Dans ce journal, on voulut bien me permettre
d'installer une baraque en toile rayée et d'y
donner, tous les huit ou quinze jours, une
représentation de marionnettes. Il en est résulté
une sorte de répertoire dont je détache
aujourd'hui quelques fragments. Ces petites
compositions, dont l’actualité fait presque tous
les frais, improvisations, placées entre l'article
et le vaudeville, dialogues de dix minutes,
facéties écrites après déjeuner, portraits grands
comme l'ongle, vont perdre beaucoup sans doute à
leur réimpression en volume. Qu'y faire ?

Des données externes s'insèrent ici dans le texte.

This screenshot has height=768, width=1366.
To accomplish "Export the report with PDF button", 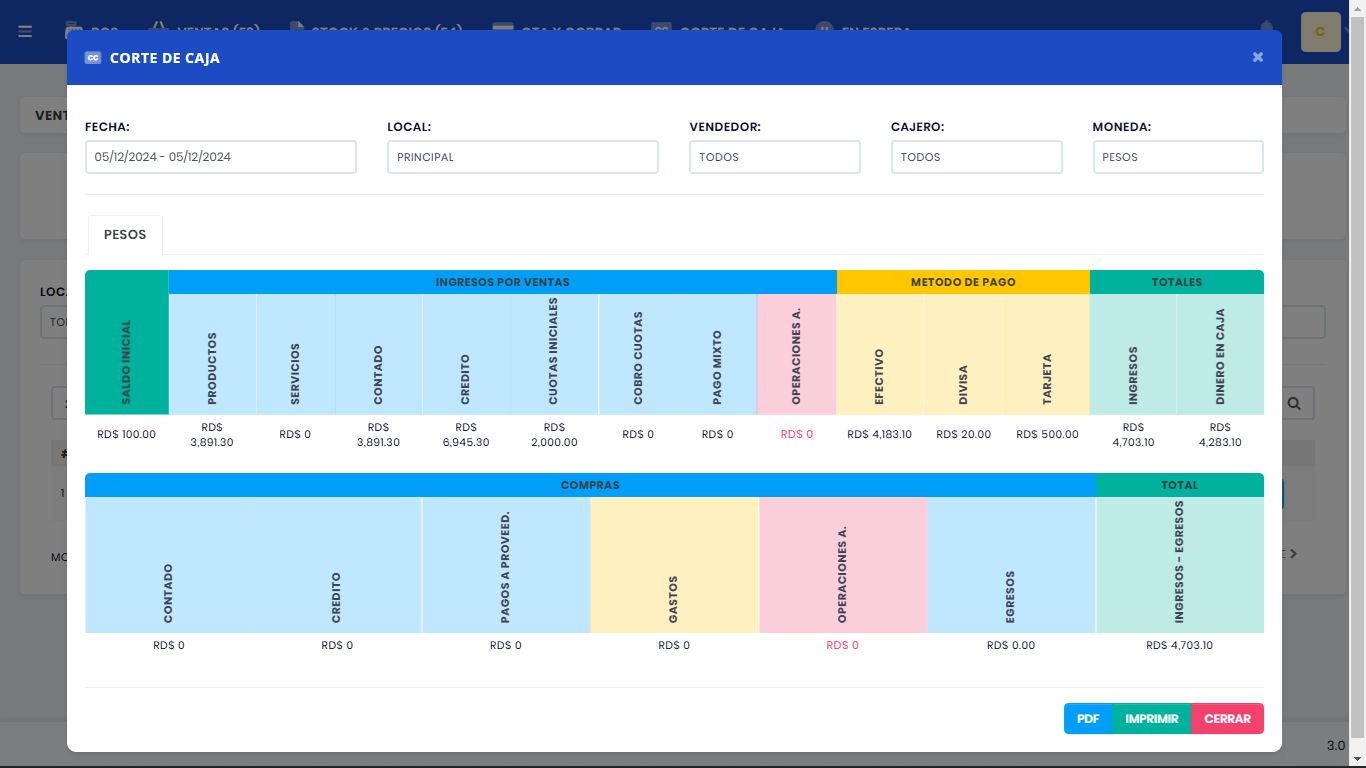I will [1088, 719].
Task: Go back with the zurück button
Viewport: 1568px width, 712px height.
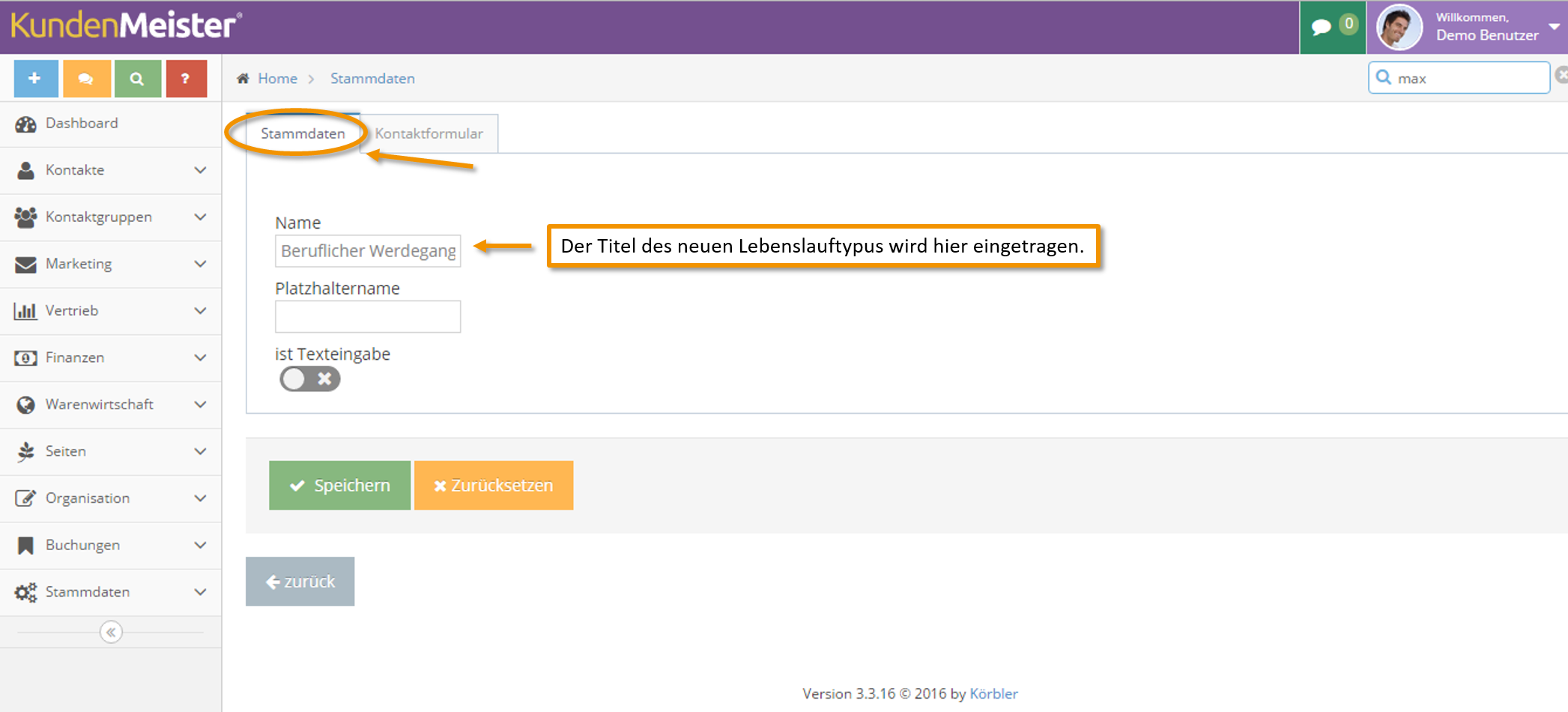Action: coord(300,582)
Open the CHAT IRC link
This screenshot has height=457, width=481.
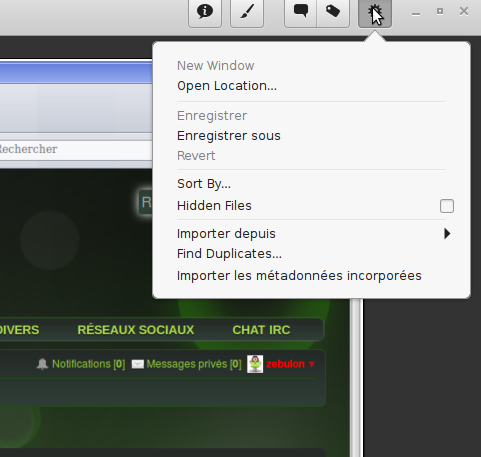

C'est le sort commun aux études de mœurs prises un
peu trop sur le vif et sur le nu, fidèles jusqu'à
l'outrance, techniques jusqu'au jargon. Ce qui
semble devoir les faire vivre est au contraire ce
qui contribue le plus promptement à les faire
oublier. Elles ont une vitalité prodigieuse, mais
pendant vingt-quatre heures seulement ; ce
sont les éphémères de la littérature parisienne.
Je me souhaite — à
tous les points de vue —
de relire dans trente ans mon Théâtre du Figaro. Ce sera alors un livre
passablement étrange. Le mot exorbitant de la
veille sera devenu le mot usuel du
lendemain ; la plaisanterie sortie armée et
pimpante de mon cerveau aura traîné devant toutes
les boîtes de souffleurs ; mon opinion
personnelle sur un confrère sera l'opinion de tout
le monde. J'étais un paroxyste, je ne serai plus
qu'un enragé de modéré ; je m'étais endormi
Cyrano de Bergerac, je me réveillerai la Palice.
Heureusement pour les
livres de cette sorte il reste les curieux et les
bibliophiles, qui arrivent lorsque le public est
parti. Il leur suffit, à eux, d'un mot, d'un trait,
pour sauvegarder un volume ; ce sont de ces
gens qui s'arrêtent rêveurs, pendant une
demi-journée, devant une gravure de modes, et qui se
surprennent de temps en temps à relire l'Ermite
de la Chaussée-d'Antin. Je les ai toujours en vue
quand j'écris.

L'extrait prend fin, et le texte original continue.